Pemerintah daerah juga membiarkan menjamurnya industri tekstil kain dengan motif tenunan ikat tradisional NTT di pasar modern menjadi konsumsi masyarakat di kota-kota besar yang berdampak pada sulitnya kain tenun asli NTT mendapatkan pasar.
Hal ini tidak hanya terbatasnya jumlah hasil produksi tenun ikat tradisional asli, tetapi dari segi harga pasar, harga sarung tenun asli NTT telah dirusak oleh harga tenun hasil industri tekstil di sejumlah tempat di Jawa Tengah yang sangat murah dan mudah diperoleh di mall dan pasar tradisional.
“Berdasarkan hasil investigasi yang kami lakukan di beberapa Kabupaten di Jawa Tengah sebagai daerah yang banyak memproduksi kain bermotif tenun ikat tradisional NTT, diperoleh fakta bahwa di sana hanya dalam hitungan menit, produksi kain bermotif sarung tenun ikat tradisional NTT bisa menghasilkan puluhan ribu meter kain dalam berbagai motif, mutu, dan warna yang terus menerus dikembangkan sejak tahun 70-an hingga sekarang,” ungkapnya.
Namun demikian, menurut Petrus, pemerintah daerah di NTT tidak berupaya memberikan perlindungan terhadap produksi dan pemasaran kain tenun tradisional NTT baik di pasar domestik maupun di pasar internasional.
Pengenalan kain tenun ikat tradisional NTT di kalangan pejabat sangat minim.
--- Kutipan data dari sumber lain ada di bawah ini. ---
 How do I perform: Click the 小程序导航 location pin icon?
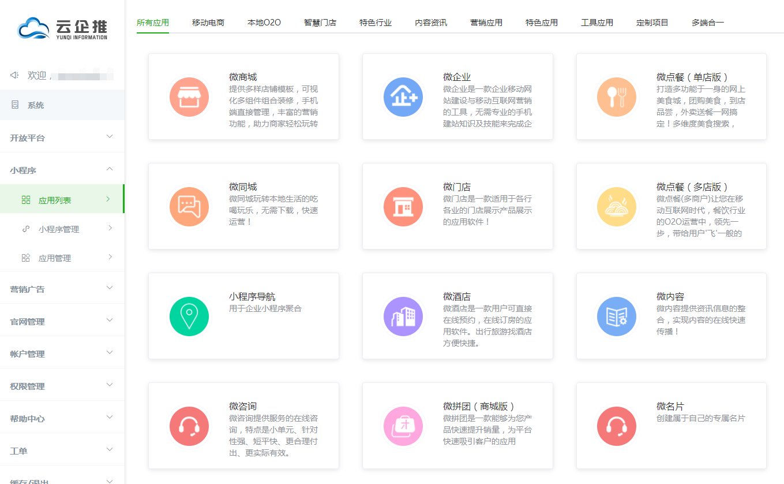[x=189, y=317]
Itu pun hanya diselipkan dalam pidato-pidato resmi pejabat sekedar basa basi.
Pengenalan produk tenun ikat tradisional NTT di manca negara nyaris tak terdengar dilakukan oleh pemerintah daerah.
“Memang ada sejumlah pihak swasta atas inisiatif dan kemampuan sendiri berhasil mempromosikan tenun ikat tradisional NTT ke manca negara. Tetapi hal itu dilakukan berkat upaya secara swadaya tanpa bantuan pemerintah daerah. Sebut saja promosi yang dilakukan Ibu Julia Laiskodat dengan Butiq Le-Vico-nya secara rutin mempromosikan sarung tenun ikat tradisional NTT di dalam negeri dan manca negara melalui fashion show berkali-kali secara gemilang, kemudian Alfonsa Horeng dengan Sanggar Lepo Lorun di Nita, Cletus Beru dengan Sanggar Doka Tawa Tana dan Romanus Rewo dengan Sanggar Bliran Sina di Watu Blapi. Mereka telah mempromosikan produk tenun ikat hingga ke manca negara. Namun, promosi yang mereka lakukan itu secara swadaya di bawah risiko sendiri tanpa bantuan Pemda NTT,” katanya.
Menurut Petrus, bukti sejarah tentang awal mula karya teknologi dan pengetahuan tradisional nenek moyang sangat minim.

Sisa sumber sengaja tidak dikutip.